┌─ Data provided

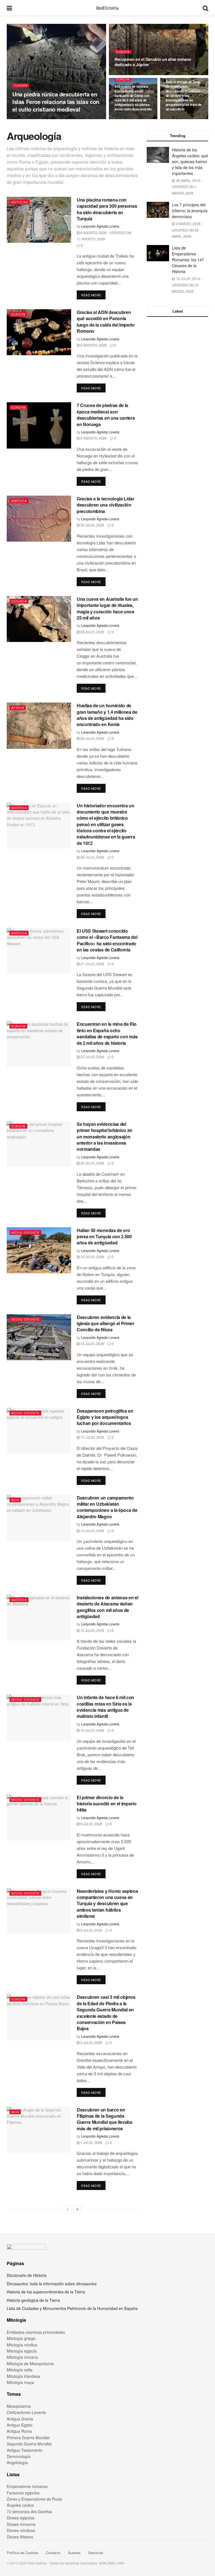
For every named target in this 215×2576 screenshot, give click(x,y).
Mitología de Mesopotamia (30, 2363)
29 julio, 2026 (92, 631)
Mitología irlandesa (23, 2376)
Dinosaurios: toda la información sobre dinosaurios (52, 2283)
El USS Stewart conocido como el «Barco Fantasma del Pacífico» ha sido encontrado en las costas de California (107, 940)
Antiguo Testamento (24, 2450)
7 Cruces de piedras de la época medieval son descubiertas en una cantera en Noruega (106, 414)
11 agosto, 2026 (130, 75)
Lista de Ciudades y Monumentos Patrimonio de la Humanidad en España (72, 2308)
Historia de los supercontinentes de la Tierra (46, 2292)
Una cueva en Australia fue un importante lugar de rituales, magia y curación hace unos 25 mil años (107, 608)
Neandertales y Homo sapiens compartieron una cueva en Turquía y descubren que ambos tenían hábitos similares (107, 1903)
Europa (20, 85)
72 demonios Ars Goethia (29, 2511)
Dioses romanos (21, 2524)
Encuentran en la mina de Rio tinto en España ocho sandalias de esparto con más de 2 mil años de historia (107, 1033)
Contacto (53, 2552)
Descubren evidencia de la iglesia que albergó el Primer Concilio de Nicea (105, 1323)
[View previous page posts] (67, 2209)
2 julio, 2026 (91, 2042)
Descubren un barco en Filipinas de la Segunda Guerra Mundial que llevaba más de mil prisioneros (104, 2119)
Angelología (17, 2462)
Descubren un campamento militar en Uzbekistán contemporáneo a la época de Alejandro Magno (107, 1507)
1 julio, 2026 (91, 2142)
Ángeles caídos (20, 2505)
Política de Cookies (22, 2552)
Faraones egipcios (23, 2493)
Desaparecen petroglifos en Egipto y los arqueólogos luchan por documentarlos (105, 1417)
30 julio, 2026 (92, 525)
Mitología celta (19, 2369)
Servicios (95, 2552)
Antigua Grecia (20, 2419)
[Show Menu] (9, 7)
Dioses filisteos (20, 2537)
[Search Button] (205, 7)
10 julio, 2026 (92, 1630)
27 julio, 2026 (92, 963)
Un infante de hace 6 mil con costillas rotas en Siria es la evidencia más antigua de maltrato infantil (105, 1706)
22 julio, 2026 (92, 1056)
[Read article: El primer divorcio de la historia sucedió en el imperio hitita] (39, 1817)
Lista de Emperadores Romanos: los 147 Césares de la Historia (188, 259)
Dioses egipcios (20, 2517)
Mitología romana (22, 2357)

└─

Quote the data above in full and without alteration; skip the pictures.

**Exercise result:**
For every named target in this 215×2576 screenshot, give click(x,y).
Mitología de Mesopotamia (30, 2363)
29 julio, 2026 (92, 631)
Mitología irlandesa (23, 2376)
Dinosaurios: toda la información sobre dinosaurios (52, 2283)
El USS Stewart conocido como el «Barco Fantasma del Pacífico» ha sido encontrado en las costas de California (107, 940)
Antiguo Testamento (24, 2450)
7 Cruces de piedras de la época medieval son descubiertas en una cantera en Noruega (106, 414)
11 agosto, 2026 (130, 75)
Lista de Ciudades y Monumentos Patrimonio de la Humanidad en España (72, 2308)
Historia de los supercontinentes de la Tierra (46, 2292)
Una cueva en Australia fue un importante lugar de rituales, magia y curación hace unos 25 mil años (107, 608)
Neandertales y Homo sapiens compartieron una cueva en Turquía y descubren que ambos tenían hábitos similares (107, 1903)
Europa (20, 85)
72 demonios Ars Goethia (29, 2511)
Dioses romanos (21, 2524)
Encuentran en la mina de Rio tinto en España ocho sandalias de esparto con más de 2 mil años de historia (107, 1033)
Contacto (53, 2552)
Descubren evidencia de la iglesia que albergó el Primer Concilio de Nicea (105, 1323)
[View previous page posts] (67, 2209)
2 julio, 2026 (91, 2042)
Descubren un barco en Filipinas de la Segunda Guerra Mundial que llevaba más de mil prisioneros (104, 2119)
Angelología (17, 2462)
Descubren un campamento militar en Uzbekistán contemporáneo a la época de Alejandro Magno (107, 1507)
1 julio, 2026 (91, 2142)
Ángeles caídos (20, 2505)
Política de Cookies (22, 2552)
Faraones egipcios (23, 2493)
Desaparecen petroglifos en Egipto y los arqueólogos luchan por documentarlos (105, 1417)
30 julio, 2026 (92, 525)
Mitología celta (19, 2369)
Servicios (95, 2552)
Antigua Grecia (20, 2419)
[Show Menu] (9, 7)
Dioses filisteos (20, 2537)
[Search Button] (205, 7)
10 julio, 2026 (92, 1630)
27 julio, 2026 (92, 963)
Un infante de hace 6 mil con costillas rotas en Siria es la evidencia más antigua de maltrato infantil (105, 1706)
22 julio, 2026 (92, 1056)
[Read article: El primer divorcio de la historia sucedió en el imperio hitita] (39, 1817)
Lista de Emperadores Romanos: los 147 Césares de la Historia (188, 259)
Dioses egipcios (20, 2517)
Mitología romana (22, 2357)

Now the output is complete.